Résumé Résumé
Le groupe coopératif auvergnat Limagrain ouvre le capital de sa division légumes au fonds souverain d’Abu Dhabi. Objectif : développer des variétés adaptées aux zones arides et structurer une nouvelle entité à vocation mondiale.
Le fonds souverain émirati ADQ est entré en discussions exclusives avec Limagrain pour acquérir 35 % de sa division semences potagères. Cette activité, qui regroupe notamment les marques Hazera, HM.CLAUSE et Vilmorin-Mikado, représente 796 millions d’euros sur les 2,522 milliards d’euros de chiffre d’affaires du groupe. Le montant de l’opération n’a pas été rendu public. Sa finalisation est attendue d’ici la fin de l’année.
Cette prise de participation intervient dans un contexte de recentrage stratégique pour Limagrain, qui a retiré sa filiale Vilmorin & Cie de la Bourse en août 2023 après trois décennies de cotation. L’objectif affiché est de retrouver une plus grande liberté dans ses choix d’investissement et d’accélérer son développement international.
Une nouvelle structure internationale
L’opération s’accompagne de la création d’une nouvelle entité internationale : Limagrain Vegetable Seeds (LVS). Elle regroupera les principales Business Units légumes du groupe et emploiera plus de 4 000 personnes dans 35 pays. Vilmorin & Cie conservera 65 % du capital de LVS, contre 35 % pour ADQ, qui siégera au conseil d’administration à hauteur de sa participation.

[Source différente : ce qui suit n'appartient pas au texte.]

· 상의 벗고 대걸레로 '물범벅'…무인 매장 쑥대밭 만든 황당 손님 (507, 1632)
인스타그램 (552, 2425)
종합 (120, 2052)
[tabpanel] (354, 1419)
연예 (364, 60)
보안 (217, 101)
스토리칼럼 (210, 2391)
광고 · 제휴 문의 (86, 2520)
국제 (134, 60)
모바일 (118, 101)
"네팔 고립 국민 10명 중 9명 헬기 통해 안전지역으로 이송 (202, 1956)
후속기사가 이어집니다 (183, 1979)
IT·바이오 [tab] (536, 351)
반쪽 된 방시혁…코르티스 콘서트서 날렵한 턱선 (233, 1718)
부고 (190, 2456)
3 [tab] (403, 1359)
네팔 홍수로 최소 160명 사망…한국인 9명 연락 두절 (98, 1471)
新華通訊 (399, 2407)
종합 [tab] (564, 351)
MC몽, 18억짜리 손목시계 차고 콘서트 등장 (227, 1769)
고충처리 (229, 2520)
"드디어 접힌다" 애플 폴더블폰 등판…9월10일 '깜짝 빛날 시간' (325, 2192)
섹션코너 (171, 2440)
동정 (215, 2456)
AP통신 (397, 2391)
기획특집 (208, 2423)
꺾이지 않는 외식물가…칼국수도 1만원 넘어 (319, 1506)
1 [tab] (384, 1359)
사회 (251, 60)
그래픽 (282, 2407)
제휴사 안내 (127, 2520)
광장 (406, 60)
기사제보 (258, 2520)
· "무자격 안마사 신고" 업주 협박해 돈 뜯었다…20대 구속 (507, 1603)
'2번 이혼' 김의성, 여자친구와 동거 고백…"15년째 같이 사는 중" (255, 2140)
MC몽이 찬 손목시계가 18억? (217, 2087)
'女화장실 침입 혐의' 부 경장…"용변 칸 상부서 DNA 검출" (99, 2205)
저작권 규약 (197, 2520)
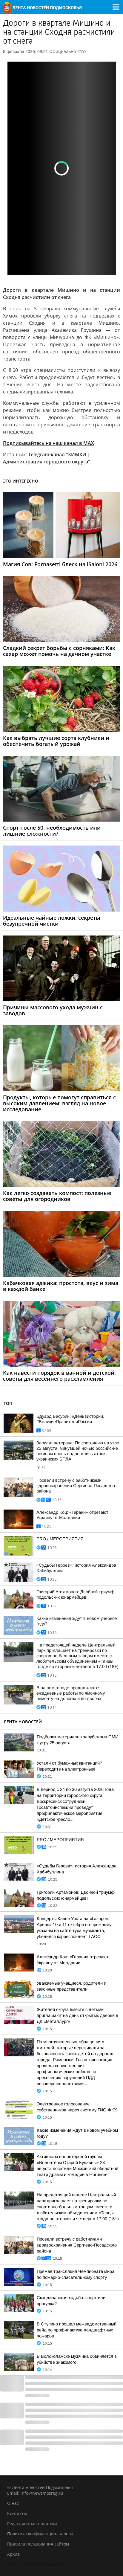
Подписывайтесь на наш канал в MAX (48, 443)
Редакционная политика (32, 2523)
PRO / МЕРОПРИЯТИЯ (60, 1538)
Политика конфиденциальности (40, 2534)
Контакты (17, 2513)
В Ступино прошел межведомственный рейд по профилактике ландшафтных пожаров (76, 2330)
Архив (13, 2554)
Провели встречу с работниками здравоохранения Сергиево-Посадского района (76, 1485)
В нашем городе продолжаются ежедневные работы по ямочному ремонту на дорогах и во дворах (70, 1693)
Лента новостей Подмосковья (37, 2564)
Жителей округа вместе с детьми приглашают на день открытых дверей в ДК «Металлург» (77, 2015)
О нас (13, 2503)
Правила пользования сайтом (38, 2544)
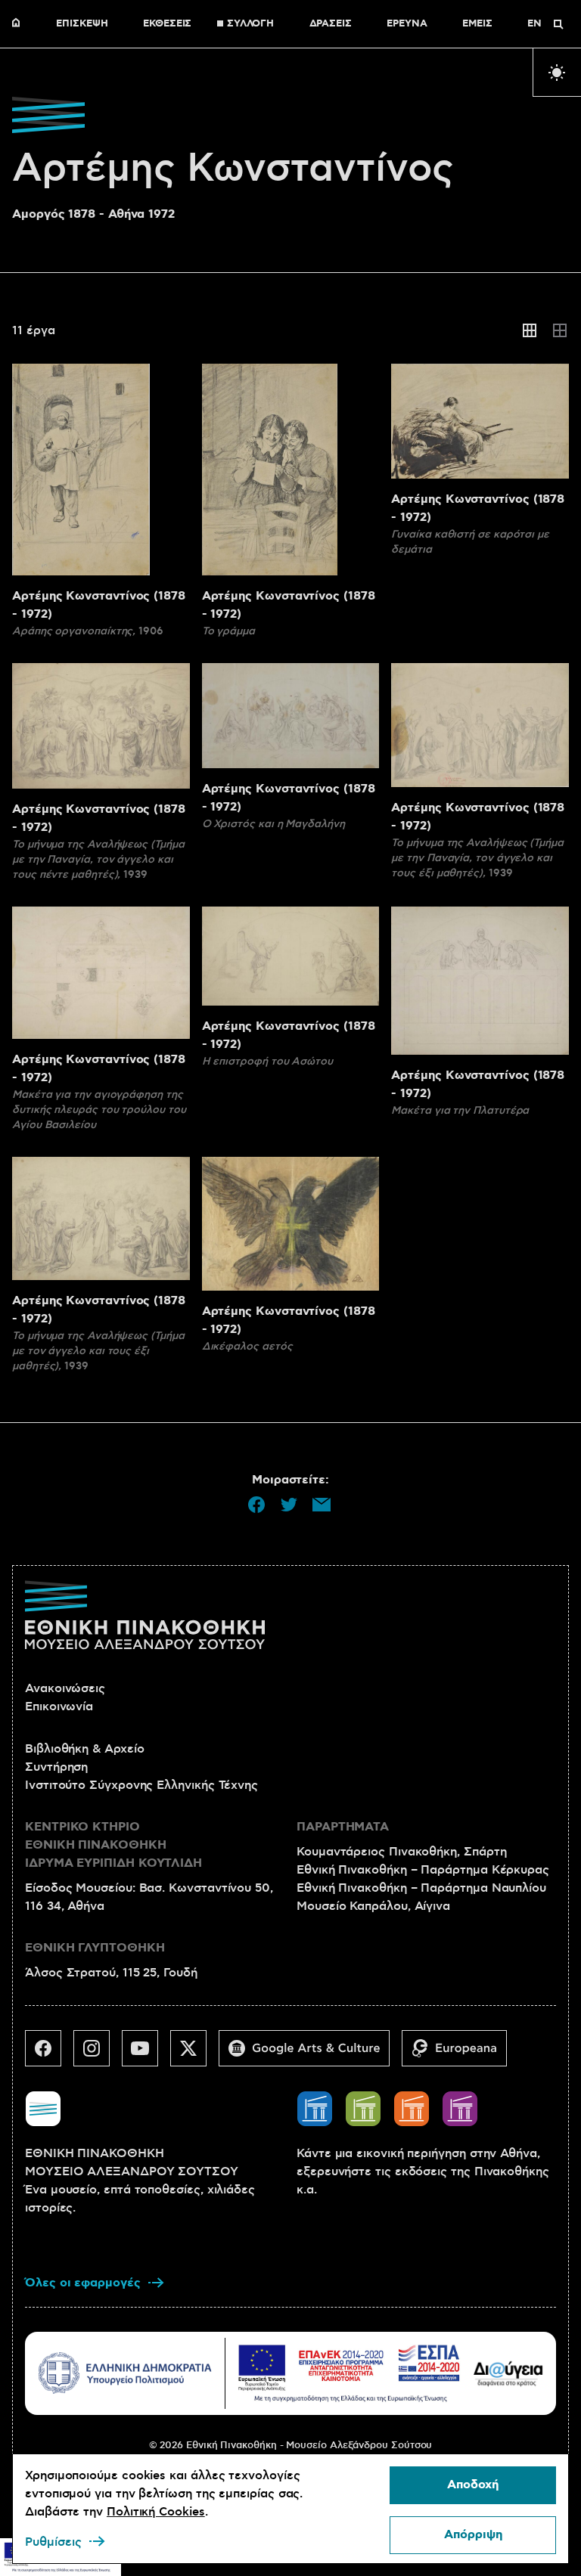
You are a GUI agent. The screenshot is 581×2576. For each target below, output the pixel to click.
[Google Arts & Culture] (310, 2054)
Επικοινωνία (59, 1706)
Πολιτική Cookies (156, 2511)
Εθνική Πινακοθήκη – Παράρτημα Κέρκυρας (423, 1869)
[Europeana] (460, 2054)
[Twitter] (194, 2054)
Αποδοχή (473, 2485)
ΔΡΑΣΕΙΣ (330, 24)
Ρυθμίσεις (53, 2542)
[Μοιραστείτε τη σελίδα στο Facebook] (256, 1505)
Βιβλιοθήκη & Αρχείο (84, 1748)
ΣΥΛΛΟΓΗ (250, 24)
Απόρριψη (473, 2535)
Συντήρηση (56, 1767)
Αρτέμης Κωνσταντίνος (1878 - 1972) (98, 605)
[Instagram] (97, 2054)
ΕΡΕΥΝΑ (407, 24)
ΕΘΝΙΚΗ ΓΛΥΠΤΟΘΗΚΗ (95, 1948)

Ce redéploiement vise à renforcer la spécialisation de l’activité légumes dans un cadre plus agile, tout en conservant le socle coopératif du groupe Limagrain.
Le partenariat répond à des intérêts croisés. Pour Limagrain, c’est une opportunité d’entrer sur un marché du Moyen-Orient encore peu exploité par le groupe. Pour les Émirats arabes unis, c’est un levier majeur pour renforcer leur souveraineté alimentaire, dans un pays qui dépend encore largement des importations.
R&D : une joint-venture prévue avec Silal à Al Ain
Au cœur du partenariat : une coopération renforcée en recherche et développement. LVS et Silal, société émiratie détenue par ADQ et spécialisée dans l’agritech, envisagent la création d’une joint-venture centrée sur la génétique des légumes pour zones désertiques. Les recherches viseront à développer des variétés de tomates et de concombres capables de résister à la chaleur extrême, à la salinité des sols et à la qualité limitée des aquifères locaux.
Ces travaux seront menés au sein du centre Innovation Oasis de Silal, à Al Ain. Ce campus technologique de 300 000 m² intègre des serres de pointe, des chambres de croissance et des laboratoires d’essai.
La gouvernance de la nouvelle entité restera alignée avec les principes historiques du groupe. LVS sera dirigée par un binôme classique du modèle Limagrain : Pierre-Antoine Rigaud, agriculteur et président, et Rémi Bastien, directeur général salarié.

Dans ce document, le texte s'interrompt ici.